EXCERPTED PASSAGE ::
━━━
Remembering Laurel Lee

My favorite writing teacher from my college days, memoirist Laurel Lee, died of pancreatic cancer last week in Oregon. She was 58 years old.

Laurel was perhaps best known for her 1977 book Walking Through the Fire, which was a Christian-themed account of her simultaneous struggle with Hodgkin’s disease, a dangerous pregnancy, and the fact that her husband was leaving her for the babysitter. The book began as a hand-written journal entitled the “Laurel Lee Goes to the Hospital Book”, and eventually went on to become (with the help of a doctor, who sent it to an editor in New York) a best-seller in the U.S. It was reprinted in 52 countries and made into a CBS-TV movie in 1979. Laurel went on to write several children’s books and four more books for adults, including Tapestry: The Journey of Laurel Lee, which came out earlier this summer. Her obituary in the Oregonian can be found here.

In the classroom, I always appreciated Laurel’s willingness to push the envelope at our decidedly conservative college (she once drove in a prostitute for us to interview for a Biography/Memior class), as well as her enthusiasm for all forms of creativity (including the time I shamelessly fictionalized a profile-bio of my dull track coach to include tales of hallucinogenic drug use and public urination). Outside of the classroom, she took an interest in my travels and encouraged me to stay with her friends (including children’s author Mike Thaler, whom she later married) during my first vagabonding stint around the USA in 1994. Two summers before that, she’d let me crash in her basement for a few months in exchange for helping her son Matthew build a room onto the house (I also worked as an extra on the set of Dr. Giggles that summer with her daughter Mary). Though I eventually lost touch with Laurel, I’ve remained long-standing friends with her oldest daughter Anna (whom I briefly dated during college).

Laurel even made it into the pages of Vagabonding, where I pulled a quote about the trappings of materialism from her 1990 book Godspeed. “Cities,” she wrote wryly, “are full of those who have been caught in monthly payments for avocado green furniture sets.”

My condolences and thanks go out to Anna, Matthew, Mary, Mike and the various grandkids. I’ll remember Laurel well.
━━━
(Saved data entries)
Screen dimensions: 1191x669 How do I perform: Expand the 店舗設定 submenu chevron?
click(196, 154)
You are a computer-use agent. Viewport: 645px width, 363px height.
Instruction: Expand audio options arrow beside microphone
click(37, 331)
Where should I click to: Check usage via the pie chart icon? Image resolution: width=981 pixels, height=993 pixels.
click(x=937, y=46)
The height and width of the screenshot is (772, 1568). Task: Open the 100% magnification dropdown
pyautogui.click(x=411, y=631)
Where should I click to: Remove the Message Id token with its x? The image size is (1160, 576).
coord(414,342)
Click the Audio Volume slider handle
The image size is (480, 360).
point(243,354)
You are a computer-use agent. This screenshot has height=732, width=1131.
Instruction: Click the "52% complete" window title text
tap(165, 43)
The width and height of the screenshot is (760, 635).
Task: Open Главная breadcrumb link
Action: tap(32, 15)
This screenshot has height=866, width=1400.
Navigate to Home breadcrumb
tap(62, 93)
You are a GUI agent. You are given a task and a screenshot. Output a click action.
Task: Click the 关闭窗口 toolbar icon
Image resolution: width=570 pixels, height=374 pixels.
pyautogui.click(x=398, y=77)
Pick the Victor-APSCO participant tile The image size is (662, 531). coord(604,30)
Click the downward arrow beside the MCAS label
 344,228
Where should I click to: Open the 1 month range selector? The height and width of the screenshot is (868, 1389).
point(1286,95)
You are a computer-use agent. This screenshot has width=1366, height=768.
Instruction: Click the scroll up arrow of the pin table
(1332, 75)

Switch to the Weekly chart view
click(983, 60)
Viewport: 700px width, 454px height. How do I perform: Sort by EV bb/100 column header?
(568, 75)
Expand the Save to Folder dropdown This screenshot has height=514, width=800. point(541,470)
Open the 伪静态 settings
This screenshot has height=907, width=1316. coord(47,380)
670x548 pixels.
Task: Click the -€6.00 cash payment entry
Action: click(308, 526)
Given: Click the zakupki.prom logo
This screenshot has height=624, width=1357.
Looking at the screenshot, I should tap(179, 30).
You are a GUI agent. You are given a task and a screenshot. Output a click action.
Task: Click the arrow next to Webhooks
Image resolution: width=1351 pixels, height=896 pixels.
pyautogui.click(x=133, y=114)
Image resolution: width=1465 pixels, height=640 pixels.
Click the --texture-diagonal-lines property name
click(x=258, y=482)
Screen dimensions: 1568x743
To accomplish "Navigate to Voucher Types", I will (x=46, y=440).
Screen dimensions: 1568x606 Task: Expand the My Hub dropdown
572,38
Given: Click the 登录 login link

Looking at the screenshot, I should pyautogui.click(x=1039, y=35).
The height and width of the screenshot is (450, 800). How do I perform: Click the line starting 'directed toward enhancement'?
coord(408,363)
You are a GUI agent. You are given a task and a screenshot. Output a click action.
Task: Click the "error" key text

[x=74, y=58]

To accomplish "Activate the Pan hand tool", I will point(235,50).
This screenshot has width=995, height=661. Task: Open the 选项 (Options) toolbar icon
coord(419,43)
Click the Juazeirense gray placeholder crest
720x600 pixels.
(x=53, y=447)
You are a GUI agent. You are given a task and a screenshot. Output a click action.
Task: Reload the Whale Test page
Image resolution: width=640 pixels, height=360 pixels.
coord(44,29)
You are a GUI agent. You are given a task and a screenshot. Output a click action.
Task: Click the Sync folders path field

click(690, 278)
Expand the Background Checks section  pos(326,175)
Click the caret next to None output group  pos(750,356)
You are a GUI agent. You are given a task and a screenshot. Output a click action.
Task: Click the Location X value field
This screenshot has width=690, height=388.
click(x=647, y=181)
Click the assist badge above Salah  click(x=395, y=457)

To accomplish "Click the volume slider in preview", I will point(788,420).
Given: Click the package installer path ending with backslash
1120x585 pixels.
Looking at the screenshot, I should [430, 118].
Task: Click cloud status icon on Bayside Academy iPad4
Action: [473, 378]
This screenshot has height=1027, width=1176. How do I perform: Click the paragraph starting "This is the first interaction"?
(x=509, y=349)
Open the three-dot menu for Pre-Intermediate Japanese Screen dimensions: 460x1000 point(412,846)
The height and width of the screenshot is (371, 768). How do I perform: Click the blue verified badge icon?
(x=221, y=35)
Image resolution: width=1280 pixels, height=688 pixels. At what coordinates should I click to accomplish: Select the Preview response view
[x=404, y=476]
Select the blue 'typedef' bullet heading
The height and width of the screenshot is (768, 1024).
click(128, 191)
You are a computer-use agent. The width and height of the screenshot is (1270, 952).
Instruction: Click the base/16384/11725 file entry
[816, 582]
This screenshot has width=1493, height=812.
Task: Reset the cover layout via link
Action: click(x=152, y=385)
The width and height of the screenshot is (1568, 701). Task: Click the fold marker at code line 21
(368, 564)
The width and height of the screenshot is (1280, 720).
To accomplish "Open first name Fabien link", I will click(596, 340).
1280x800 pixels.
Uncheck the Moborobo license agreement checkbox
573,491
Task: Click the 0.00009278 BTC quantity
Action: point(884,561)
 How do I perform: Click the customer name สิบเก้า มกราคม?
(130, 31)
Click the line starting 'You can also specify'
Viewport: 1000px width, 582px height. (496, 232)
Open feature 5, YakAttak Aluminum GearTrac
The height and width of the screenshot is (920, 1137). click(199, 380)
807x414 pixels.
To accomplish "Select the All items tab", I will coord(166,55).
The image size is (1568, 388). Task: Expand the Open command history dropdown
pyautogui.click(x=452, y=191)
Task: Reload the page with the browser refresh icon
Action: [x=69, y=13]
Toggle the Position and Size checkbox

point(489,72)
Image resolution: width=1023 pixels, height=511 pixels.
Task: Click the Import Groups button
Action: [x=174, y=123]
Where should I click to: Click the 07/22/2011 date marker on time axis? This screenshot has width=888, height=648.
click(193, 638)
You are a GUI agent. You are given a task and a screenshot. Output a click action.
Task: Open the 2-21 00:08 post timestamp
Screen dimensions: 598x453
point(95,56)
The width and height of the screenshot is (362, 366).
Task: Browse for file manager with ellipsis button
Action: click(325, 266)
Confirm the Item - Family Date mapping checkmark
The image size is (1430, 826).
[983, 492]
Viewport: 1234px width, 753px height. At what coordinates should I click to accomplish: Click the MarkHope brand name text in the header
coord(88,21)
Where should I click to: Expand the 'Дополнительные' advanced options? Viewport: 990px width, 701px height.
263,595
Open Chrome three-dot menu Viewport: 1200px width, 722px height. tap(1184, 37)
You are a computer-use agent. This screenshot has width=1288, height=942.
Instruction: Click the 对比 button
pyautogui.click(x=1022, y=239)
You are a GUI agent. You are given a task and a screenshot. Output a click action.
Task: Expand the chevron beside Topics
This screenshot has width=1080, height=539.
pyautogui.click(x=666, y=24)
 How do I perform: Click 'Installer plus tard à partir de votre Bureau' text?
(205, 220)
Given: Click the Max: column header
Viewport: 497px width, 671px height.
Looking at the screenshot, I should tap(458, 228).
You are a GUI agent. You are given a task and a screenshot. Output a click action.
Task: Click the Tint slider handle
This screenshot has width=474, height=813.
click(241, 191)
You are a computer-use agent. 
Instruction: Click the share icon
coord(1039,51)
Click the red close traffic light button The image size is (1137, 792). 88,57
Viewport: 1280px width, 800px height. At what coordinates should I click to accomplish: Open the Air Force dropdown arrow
━━━
TASKS TO COMPLETE ::
1 - Decide whether each statement agrees with the tribute to Laurel Lee, answering yes or no and quoting the words that settle it: (a) Walking Through the Fire was adapted into a television movie. (b) Laurel Lee died of Hodgkin's disease. (c) The quote used in Vagabonding came from Tapestry: The Journey of Laurel Lee.
2 - List every person the tribute to Laurel Lee names as a member of her family, and give each one's relation to her.
The items have no connection to the tribute to Laurel Lee.

OUTPUTS FOR THE TASKS ::
1 -
(a) Yes: "made into a CBS-TV movie in 1979"
(b) No: "died of pancreatic cancer last week in Oregon"
(c) No: "from her 1990 book Godspeed"

2 -
- Anna: oldest daughter
- Matthew: son
- Mary: daughter
- Mike Thaler: husband (she married him later)